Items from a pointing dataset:
-.-.-

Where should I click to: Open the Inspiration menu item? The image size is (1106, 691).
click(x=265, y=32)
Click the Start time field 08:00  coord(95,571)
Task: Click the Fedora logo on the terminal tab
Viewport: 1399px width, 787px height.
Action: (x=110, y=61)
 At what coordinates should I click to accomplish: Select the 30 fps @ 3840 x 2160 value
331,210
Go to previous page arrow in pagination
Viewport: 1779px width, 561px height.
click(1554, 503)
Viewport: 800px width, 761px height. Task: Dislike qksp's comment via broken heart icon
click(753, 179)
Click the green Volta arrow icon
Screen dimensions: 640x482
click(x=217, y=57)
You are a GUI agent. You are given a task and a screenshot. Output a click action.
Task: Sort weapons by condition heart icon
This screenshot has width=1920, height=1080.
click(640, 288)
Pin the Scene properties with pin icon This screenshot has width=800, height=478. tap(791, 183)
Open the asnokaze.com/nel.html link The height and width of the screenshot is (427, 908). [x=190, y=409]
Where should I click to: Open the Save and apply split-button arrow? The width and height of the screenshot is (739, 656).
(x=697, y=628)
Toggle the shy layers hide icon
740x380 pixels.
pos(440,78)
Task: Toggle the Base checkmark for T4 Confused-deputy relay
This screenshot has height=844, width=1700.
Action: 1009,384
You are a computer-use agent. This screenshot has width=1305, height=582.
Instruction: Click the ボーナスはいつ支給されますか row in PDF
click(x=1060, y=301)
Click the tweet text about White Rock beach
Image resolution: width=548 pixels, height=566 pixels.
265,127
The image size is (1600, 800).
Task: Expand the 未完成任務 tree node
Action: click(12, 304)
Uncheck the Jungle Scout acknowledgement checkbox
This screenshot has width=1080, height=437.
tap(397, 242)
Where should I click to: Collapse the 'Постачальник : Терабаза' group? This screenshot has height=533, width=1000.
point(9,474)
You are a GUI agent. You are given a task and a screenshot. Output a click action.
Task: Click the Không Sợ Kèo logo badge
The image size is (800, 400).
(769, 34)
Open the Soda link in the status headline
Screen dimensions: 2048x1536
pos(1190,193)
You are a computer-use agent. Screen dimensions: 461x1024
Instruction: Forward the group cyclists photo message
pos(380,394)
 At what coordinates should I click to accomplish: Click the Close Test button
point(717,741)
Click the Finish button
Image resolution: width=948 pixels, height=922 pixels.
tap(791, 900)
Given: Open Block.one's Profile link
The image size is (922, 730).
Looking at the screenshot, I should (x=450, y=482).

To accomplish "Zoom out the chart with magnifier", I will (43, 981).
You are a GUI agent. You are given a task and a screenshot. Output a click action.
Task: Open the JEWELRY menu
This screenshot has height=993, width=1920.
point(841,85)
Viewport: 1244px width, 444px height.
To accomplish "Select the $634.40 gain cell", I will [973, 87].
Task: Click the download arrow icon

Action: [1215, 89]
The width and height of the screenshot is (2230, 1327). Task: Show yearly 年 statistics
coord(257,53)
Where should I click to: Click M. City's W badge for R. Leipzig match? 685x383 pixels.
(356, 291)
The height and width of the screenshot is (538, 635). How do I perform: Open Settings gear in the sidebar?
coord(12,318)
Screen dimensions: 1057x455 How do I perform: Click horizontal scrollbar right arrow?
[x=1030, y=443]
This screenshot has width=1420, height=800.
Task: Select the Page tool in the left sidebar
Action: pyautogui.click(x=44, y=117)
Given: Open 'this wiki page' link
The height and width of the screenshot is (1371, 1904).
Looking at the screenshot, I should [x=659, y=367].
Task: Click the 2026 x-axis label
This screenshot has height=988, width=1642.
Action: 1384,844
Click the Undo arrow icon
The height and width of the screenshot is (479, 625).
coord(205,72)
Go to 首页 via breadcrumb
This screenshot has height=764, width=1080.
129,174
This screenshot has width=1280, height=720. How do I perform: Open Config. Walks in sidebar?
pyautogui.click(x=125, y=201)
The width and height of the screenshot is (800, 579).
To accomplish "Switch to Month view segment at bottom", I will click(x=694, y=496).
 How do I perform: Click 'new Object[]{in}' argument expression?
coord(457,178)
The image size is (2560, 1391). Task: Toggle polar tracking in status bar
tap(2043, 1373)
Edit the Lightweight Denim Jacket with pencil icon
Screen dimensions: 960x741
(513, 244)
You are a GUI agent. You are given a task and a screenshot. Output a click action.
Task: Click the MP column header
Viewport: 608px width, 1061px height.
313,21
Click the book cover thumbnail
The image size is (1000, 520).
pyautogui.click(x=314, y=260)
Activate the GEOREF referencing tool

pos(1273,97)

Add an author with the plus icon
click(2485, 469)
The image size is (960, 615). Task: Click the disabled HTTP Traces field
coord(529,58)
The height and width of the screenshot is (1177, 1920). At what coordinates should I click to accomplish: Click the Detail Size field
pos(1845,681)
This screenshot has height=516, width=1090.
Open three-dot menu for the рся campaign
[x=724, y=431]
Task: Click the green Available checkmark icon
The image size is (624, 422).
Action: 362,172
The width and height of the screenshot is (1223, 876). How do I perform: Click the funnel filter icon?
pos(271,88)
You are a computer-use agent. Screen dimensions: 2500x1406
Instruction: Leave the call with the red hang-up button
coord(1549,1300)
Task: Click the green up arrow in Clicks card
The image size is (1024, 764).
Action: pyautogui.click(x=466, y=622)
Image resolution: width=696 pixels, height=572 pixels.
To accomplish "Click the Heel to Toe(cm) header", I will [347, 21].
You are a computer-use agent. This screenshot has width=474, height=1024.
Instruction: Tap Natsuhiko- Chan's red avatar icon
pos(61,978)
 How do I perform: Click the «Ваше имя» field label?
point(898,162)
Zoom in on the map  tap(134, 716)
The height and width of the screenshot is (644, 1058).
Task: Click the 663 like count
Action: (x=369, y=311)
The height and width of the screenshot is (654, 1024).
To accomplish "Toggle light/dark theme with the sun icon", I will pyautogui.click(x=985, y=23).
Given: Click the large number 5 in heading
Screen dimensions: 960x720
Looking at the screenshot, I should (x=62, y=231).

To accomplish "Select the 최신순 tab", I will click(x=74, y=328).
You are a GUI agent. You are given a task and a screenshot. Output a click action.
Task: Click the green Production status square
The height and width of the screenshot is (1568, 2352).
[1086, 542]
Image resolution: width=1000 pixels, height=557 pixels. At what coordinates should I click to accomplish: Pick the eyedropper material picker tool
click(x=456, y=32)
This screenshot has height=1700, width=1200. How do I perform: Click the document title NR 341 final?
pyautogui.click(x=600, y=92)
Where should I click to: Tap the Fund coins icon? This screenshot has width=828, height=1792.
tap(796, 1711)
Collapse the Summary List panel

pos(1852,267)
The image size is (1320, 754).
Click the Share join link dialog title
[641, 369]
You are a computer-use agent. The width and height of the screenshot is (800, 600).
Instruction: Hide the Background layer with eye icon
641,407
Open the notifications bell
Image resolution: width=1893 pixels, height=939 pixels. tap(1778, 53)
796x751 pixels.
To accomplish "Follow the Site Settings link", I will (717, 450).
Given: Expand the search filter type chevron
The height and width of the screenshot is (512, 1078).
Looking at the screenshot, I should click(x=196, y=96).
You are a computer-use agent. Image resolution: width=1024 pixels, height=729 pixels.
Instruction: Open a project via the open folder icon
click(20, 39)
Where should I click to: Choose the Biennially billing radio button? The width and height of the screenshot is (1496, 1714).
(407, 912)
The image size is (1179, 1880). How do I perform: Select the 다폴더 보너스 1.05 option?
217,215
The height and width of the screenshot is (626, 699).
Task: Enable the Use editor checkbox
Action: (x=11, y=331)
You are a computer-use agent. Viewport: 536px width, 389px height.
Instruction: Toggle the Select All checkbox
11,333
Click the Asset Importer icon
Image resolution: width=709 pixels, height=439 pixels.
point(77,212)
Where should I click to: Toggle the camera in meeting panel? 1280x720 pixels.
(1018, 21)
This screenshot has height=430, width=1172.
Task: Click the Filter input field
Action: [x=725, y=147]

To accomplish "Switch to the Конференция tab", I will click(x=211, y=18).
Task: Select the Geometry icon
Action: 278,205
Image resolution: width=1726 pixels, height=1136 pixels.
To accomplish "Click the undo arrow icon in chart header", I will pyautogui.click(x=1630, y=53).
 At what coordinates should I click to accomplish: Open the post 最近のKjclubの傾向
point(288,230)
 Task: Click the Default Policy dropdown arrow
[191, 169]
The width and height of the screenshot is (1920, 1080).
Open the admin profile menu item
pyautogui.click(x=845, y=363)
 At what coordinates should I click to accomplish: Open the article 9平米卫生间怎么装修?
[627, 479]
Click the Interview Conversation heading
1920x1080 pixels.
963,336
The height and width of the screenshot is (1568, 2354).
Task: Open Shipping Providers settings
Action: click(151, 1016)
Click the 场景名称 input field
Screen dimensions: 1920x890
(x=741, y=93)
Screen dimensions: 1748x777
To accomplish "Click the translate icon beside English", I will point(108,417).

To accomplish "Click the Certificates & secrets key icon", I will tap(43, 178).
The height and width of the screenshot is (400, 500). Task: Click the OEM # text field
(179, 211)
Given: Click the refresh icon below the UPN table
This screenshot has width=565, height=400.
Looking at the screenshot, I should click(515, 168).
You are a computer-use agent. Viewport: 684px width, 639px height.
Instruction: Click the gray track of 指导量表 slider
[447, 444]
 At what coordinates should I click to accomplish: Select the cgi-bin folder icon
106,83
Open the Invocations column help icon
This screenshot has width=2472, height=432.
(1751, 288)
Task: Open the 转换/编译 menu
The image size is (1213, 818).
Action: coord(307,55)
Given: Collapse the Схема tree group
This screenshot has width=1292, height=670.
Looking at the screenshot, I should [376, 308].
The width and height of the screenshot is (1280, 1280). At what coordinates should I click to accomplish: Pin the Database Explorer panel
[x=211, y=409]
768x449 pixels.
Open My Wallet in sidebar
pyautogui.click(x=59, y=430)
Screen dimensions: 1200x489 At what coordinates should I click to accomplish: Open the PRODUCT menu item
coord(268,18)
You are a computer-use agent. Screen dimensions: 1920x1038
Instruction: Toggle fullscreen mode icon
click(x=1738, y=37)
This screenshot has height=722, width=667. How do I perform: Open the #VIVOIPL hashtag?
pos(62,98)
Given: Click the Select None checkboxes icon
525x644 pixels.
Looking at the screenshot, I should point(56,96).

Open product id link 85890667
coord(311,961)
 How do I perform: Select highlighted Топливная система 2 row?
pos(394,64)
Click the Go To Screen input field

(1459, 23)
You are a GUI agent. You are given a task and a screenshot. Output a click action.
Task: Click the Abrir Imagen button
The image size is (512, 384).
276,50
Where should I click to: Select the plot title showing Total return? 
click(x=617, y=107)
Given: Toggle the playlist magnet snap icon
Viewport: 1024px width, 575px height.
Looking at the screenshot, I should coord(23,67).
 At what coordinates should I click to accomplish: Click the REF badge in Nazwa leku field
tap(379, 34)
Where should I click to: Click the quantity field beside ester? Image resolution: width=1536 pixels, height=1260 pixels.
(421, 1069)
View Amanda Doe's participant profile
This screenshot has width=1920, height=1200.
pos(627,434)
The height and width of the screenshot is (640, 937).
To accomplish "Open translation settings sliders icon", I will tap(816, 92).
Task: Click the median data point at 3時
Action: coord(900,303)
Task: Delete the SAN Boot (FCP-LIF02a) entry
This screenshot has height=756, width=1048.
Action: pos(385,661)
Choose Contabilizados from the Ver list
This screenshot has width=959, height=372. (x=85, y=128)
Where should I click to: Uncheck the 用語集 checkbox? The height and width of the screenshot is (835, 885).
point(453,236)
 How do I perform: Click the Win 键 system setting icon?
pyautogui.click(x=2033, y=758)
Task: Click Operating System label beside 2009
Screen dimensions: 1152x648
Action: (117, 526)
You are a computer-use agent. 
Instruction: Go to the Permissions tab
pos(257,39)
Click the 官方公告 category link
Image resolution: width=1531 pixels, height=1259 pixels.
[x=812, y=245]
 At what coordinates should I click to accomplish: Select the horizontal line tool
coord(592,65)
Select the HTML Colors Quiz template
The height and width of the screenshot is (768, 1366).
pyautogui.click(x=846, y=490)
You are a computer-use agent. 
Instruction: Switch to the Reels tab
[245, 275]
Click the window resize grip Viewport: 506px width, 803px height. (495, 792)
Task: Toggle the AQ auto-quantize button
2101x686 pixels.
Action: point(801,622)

-.-.-

* **OBJECTIVE**: Transcribe the items from the start through the line containing "click(x=217, y=57)", including both ends, and repeat each line without any change.

* **THE RESPONSE**:
Where should I click to: Open the Inspiration menu item? The image size is (1106, 691).
click(x=265, y=32)
Click the Start time field 08:00  coord(95,571)
Task: Click the Fedora logo on the terminal tab
Viewport: 1399px width, 787px height.
Action: (x=110, y=61)
 At what coordinates should I click to accomplish: Select the 30 fps @ 3840 x 2160 value
331,210
Go to previous page arrow in pagination
Viewport: 1779px width, 561px height.
click(1554, 503)
Viewport: 800px width, 761px height. Task: Dislike qksp's comment via broken heart icon
click(753, 179)
Click the green Volta arrow icon
Screen dimensions: 640x482
click(x=217, y=57)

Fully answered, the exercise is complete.